Beberapa spesies Ichneumonidae dan Braconidae (Hymenoptera) mengandung polydnavirus pada bagian kaliks dari ovarinya yang dapat menghambat terjadinya proses enkapsulasi (Strand dan Noda 1991; Lavine dan Beckage 1995; Strand dan Pech 1995). Selain itu kapsul yang terbentuk saat enkapsulasi dapat dirusak oleh senyawa racun yang dikeluarkan oleh imago parasitoid pada saat meletakkan telur. Racun tersebut dapat merusak susunan kapsul sehingga telur parasitoid dapat terbebas dan melanjutkan perberkembangannya (Rizki dan Rizki 1984).

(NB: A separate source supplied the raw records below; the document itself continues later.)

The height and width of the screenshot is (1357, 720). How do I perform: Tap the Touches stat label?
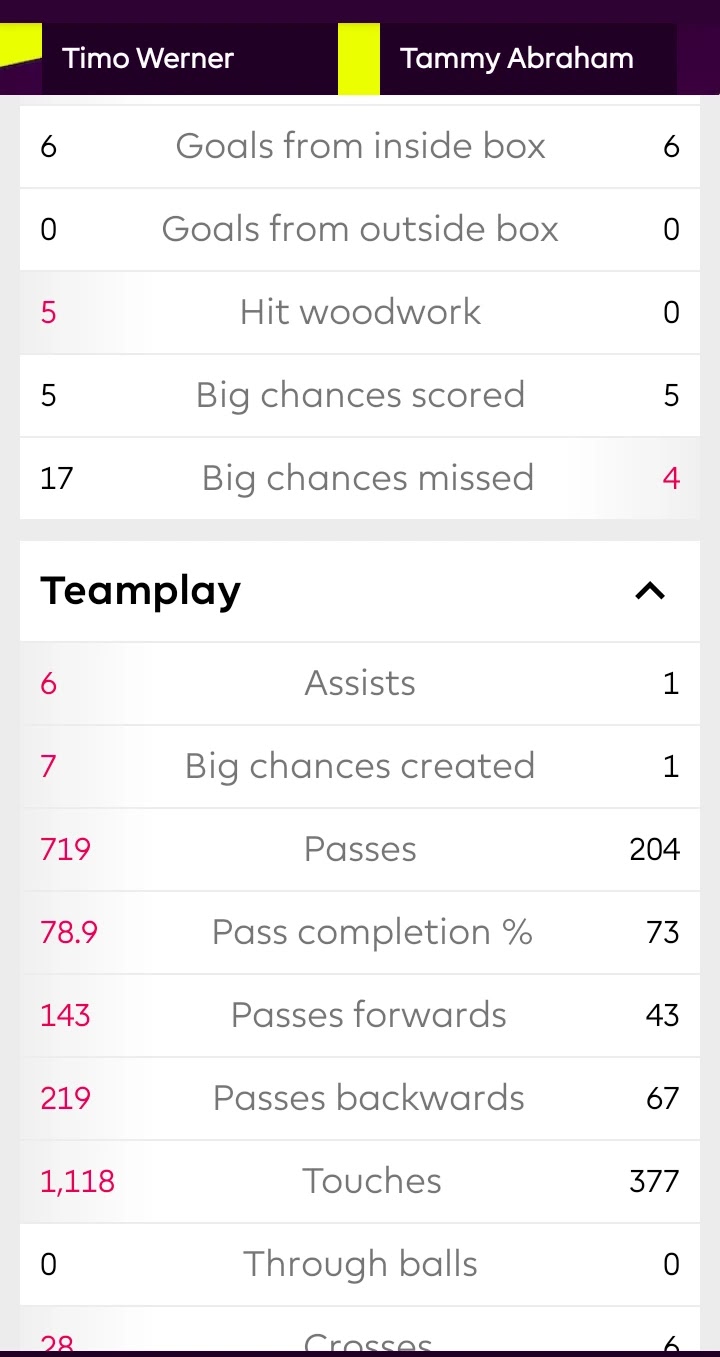372,1181
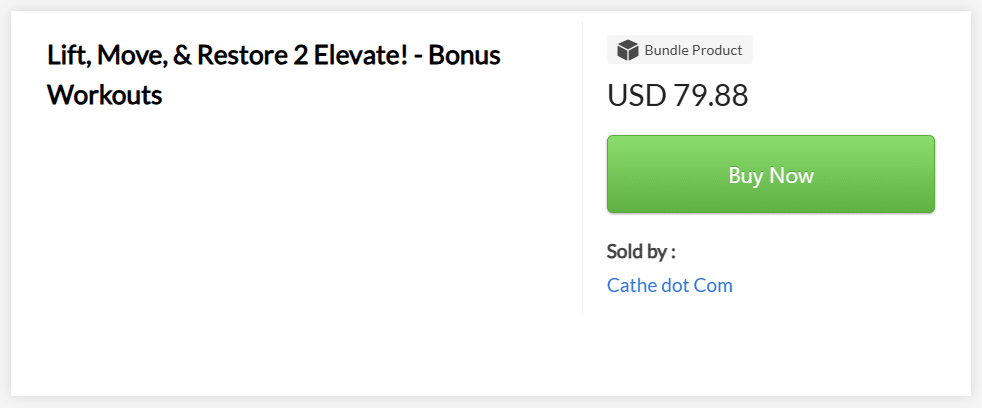Click the Bundle Product badge label

[692, 50]
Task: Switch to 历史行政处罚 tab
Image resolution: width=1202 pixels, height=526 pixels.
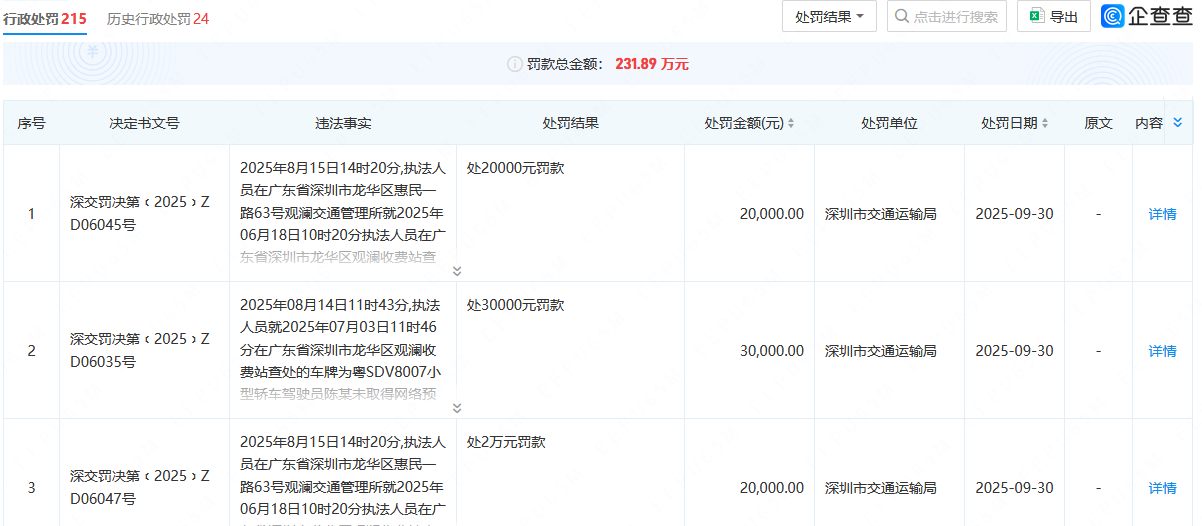Action: click(x=158, y=19)
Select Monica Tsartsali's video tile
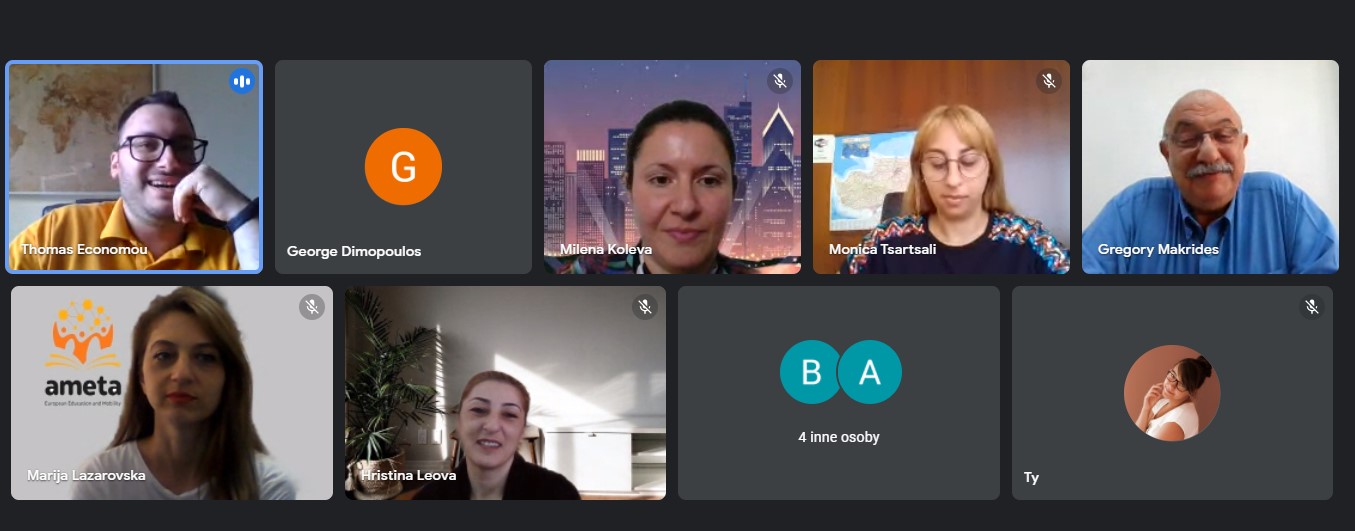The height and width of the screenshot is (531, 1355). click(x=941, y=167)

Implikasi Enkapsulasi dalam Pengendalian Hayati

Parasitoid E. argenteopilosus merupakan agens hayati yang sangat potensial untuk dikembangkan sebagai agens pengendali C. pavonana karena hampir selalu ditemui di pertanaman sayuran, namun tingginya tingkat enkapsulasi menyebabkan E. argenteopilosus kurang efektif dijadikan sebagai cara pengendalian hama C. pavonana di lapangan (Hadi 1985; Nelly dan Yaherwandi 2006). Chapman (1998) mengemukakan bahwa proses fagositosis dan enkapsulasi terhadap telur dan larva parasitoid merupakan contoh reaksi pertahanan diri inang. Kegagalan parasitoid dalam menekan populasi inang sering disebabkan oleh proses fagositosis maupun proses enkapsulasi tersebut.

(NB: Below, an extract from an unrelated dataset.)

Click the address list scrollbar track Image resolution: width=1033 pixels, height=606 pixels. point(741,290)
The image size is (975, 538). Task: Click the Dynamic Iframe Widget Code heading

Tingginya kecepatan enkapsulasi sangat menentukan terjadinya peledakan serangga hama di lapangan, yang secara tidak langsung menunjukkan ketidakefektifan parasitoid. Kemampuan serangga inang di dalam menghambat

perkembangan parasitoid melalui enkapsulasi telah banyak dipelajari di laboratorium. Hal ini sangat berguna dalam meramalkan potensi parasitisasi

di lapangan dan juga dapat menjelaskan penyebab kegagalan inundasi atau introduksi parasitoid. Tingginya enkapsulasi merupakan kendala yang sangat mengganggu di dalam perbanyakan parasitoid di laboratorium (Blumberg 1997). Van den Bosch (1974 dalam Hadi 1985) menyebutkan bahwa salah satu penyebab turunnya efektivitas parasitoid Bathyplectes curculionis (Hymenoptera: Ichneumonidae) dalam mengendalikan hama Hypera bruneipennis (Coleoptera: Curculionidae) adalah terjadinya enkapsulasi pada telur parasitoid.

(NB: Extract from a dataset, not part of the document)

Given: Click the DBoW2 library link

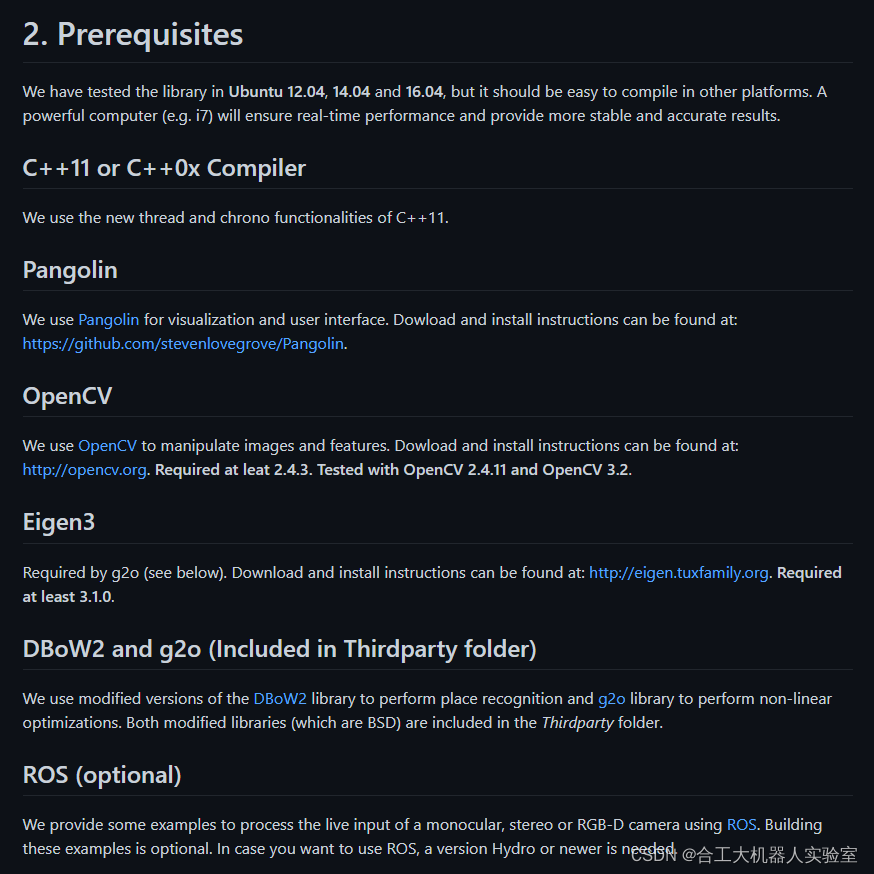Looking at the screenshot, I should coord(280,699).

Pengaruh Pakan terhadap Kebugaran dan Kemampuan Enkapsulasi Inang

Komposisi nutrisi dan senyawa pada tanaman pakan berpengaruh besar terhadap bentuk morfologi dan kebugaran inang (Price et al. 1980). Serangga yang memakan tanaman berkualitas rendah atau kekurangan nutrisi akan mengalami hambatan pada perkembangannya, dimana ukuran tubuhnya lebih kecil dan masa perkembangannya lebih lama dibandingkan serangga pada tanaman dengan nutrisi yang lengkap (Stadler dan Mackauer 1996). Keseimbangan komposisi nutrisi yang dibutuhkan oleh setiap serangga berbeda- beda dan komposisi nutrisi yang tepat akan mendukung pertumbuhan serangga,

terutama kuantitas protein dan asam amino yang sangat mendukung dalam proses reproduksi, serta pertumbuhan dan perkembangan serangga secara optimal (Chapman 1998).

Selain itu pakan juga mempengaruhi sistem pertahanan yang dimiliki oleh inang. Sistem pertahanan merupakan hal penting yang dibutuhkan inang ketika terjadi penyerangan oleh parasitoid. Inang membutuhkan pakan yang berkualitas untuk mendapatkan sistem pertahanan yang efektif dalam melakukan perlawanan terhadap serangan parasitoid. Kandungan nutrisi yang berbeda-beda pada pakan seperti protein, gula, asam lemak, kadar air, dan komponen lain seperti senyawa tanin dan fenolik lainnya merupakan faktor yang berpengaruh terhadap pertahanan yang dimiliki oleh inang (Haukioja 2003, 2005). Klemola (2009) menjelaskan bahwa kualitas pakan inang merupakan salah satu faktor yang menentukan sistem pertahanan yang dimiliki oleh inang. Pakan yang berkualitas tinggi memiliki kecenderungan bahwa sistem pertahanan yang dimiliki inang tersebut juga baik.